**TASK DESCRIPTION**
In the listing below, find the line that contains "Viewport: 1366px width, 738px" and the line that contains "Viewport: 1313px width, 924px". Quote both and every line between them, exactly, and nothing more.

**DATA SUPPLIED**
○ ○ ○ ○ ○ ○ ○

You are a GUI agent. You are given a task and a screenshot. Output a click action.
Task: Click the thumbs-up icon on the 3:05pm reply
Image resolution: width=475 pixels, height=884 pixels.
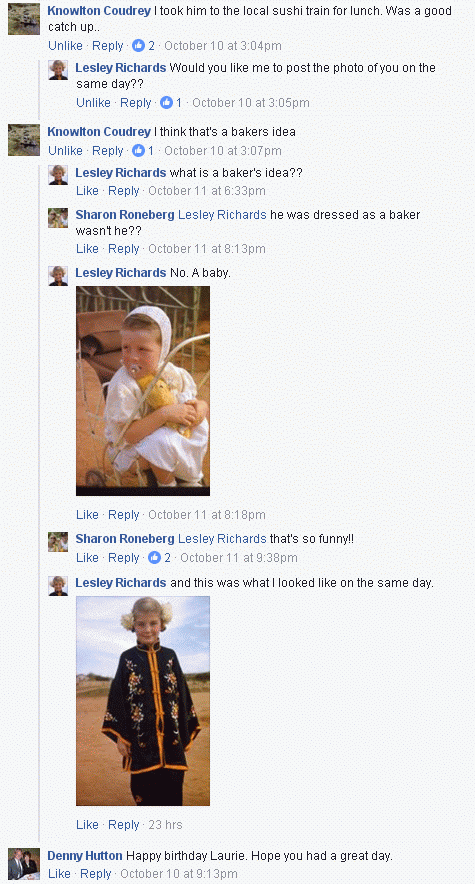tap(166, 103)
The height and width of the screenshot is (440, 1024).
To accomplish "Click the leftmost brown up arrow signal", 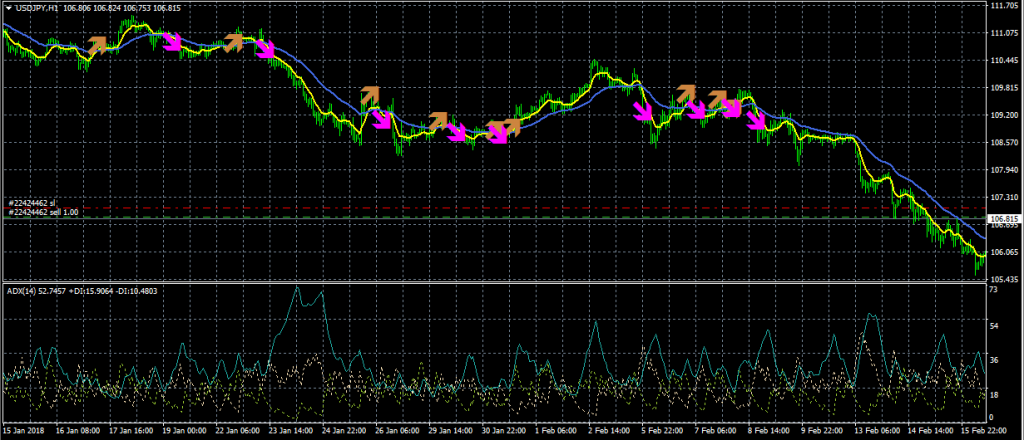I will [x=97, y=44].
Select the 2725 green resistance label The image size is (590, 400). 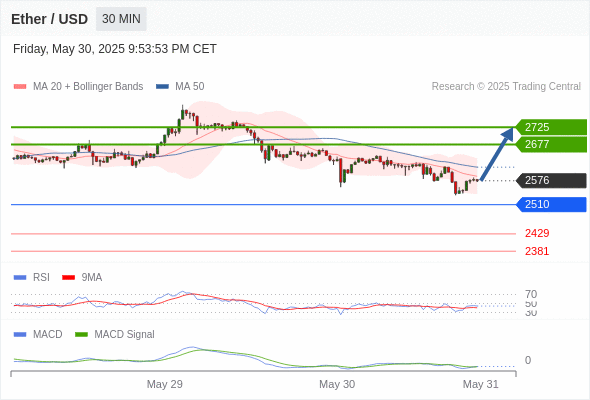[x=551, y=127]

○ ○ ○ ○ ○ ○ ○

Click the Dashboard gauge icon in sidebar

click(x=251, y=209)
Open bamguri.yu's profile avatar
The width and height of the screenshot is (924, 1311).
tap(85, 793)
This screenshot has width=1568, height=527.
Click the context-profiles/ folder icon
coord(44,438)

○ ○ ○ ○ ○ ○ ○

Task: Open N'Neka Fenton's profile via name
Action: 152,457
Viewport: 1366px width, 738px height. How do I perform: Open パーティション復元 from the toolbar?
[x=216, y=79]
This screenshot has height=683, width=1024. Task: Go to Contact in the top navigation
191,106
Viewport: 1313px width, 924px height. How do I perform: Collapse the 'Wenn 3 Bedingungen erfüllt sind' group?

○ ○ ○ ○ ○ ○ ○

**WRITTEN RESPONSE**
Viewport: 1366px width, 738px height. How do I perform: Open パーティション復元 from the toolbar?
[x=216, y=79]
This screenshot has height=683, width=1024. Task: Go to Contact in the top navigation
191,106
Viewport: 1313px width, 924px height. How do I perform: Collapse the 'Wenn 3 Bedingungen erfüllt sind' group?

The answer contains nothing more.